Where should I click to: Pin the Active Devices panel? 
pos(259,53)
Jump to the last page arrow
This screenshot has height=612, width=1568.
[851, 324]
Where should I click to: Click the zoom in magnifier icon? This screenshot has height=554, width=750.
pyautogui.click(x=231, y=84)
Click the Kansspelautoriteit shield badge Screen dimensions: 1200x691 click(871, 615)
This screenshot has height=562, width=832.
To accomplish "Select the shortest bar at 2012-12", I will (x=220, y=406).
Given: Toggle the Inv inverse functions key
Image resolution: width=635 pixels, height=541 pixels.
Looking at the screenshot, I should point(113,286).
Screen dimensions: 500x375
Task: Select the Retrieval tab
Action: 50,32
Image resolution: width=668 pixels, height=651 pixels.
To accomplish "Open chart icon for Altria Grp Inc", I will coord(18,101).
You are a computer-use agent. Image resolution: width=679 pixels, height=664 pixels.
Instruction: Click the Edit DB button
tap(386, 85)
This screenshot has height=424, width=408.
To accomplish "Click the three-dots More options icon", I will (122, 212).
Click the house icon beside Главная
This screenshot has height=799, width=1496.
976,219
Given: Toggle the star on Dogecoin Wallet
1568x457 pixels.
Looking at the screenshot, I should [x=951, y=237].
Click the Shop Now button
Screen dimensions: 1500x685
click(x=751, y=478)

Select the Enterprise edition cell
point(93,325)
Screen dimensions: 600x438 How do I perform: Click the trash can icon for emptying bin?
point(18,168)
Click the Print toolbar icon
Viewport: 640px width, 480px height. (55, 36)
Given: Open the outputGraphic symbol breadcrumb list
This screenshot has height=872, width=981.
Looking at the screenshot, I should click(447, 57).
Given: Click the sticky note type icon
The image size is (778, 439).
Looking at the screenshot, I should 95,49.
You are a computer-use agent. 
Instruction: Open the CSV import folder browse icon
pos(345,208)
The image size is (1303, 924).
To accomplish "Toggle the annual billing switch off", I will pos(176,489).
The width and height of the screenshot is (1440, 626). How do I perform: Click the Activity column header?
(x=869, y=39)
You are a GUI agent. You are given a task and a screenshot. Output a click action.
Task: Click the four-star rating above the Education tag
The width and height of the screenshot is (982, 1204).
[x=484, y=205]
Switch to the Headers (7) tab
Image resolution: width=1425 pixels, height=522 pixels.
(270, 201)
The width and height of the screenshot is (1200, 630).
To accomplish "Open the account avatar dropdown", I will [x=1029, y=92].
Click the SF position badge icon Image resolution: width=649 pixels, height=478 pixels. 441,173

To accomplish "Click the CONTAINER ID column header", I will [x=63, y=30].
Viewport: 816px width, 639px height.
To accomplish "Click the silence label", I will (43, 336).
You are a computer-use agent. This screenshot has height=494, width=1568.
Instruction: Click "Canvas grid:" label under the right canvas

### Exercise goal
A word-for-word copy of the lines above from the one with "Click the Kansspelautoriteit" through the one with "Given: Toggle the star on Dogecoin Wallet", inclusive, is the only output wanted.

### Response area
Click the Kansspelautoriteit shield badge Screen dimensions: 1200x691 click(871, 615)
This screenshot has height=562, width=832.
To accomplish "Select the shortest bar at 2012-12", I will (x=220, y=406).
Given: Toggle the Inv inverse functions key
Image resolution: width=635 pixels, height=541 pixels.
Looking at the screenshot, I should point(113,286).
Screen dimensions: 500x375
Task: Select the Retrieval tab
Action: 50,32
Image resolution: width=668 pixels, height=651 pixels.
To accomplish "Open chart icon for Altria Grp Inc", I will coord(18,101).
You are a computer-use agent. Image resolution: width=679 pixels, height=664 pixels.
Instruction: Click the Edit DB button
tap(386, 85)
This screenshot has height=424, width=408.
To accomplish "Click the three-dots More options icon", I will (122, 212).
Click the house icon beside Главная
This screenshot has height=799, width=1496.
976,219
Given: Toggle the star on Dogecoin Wallet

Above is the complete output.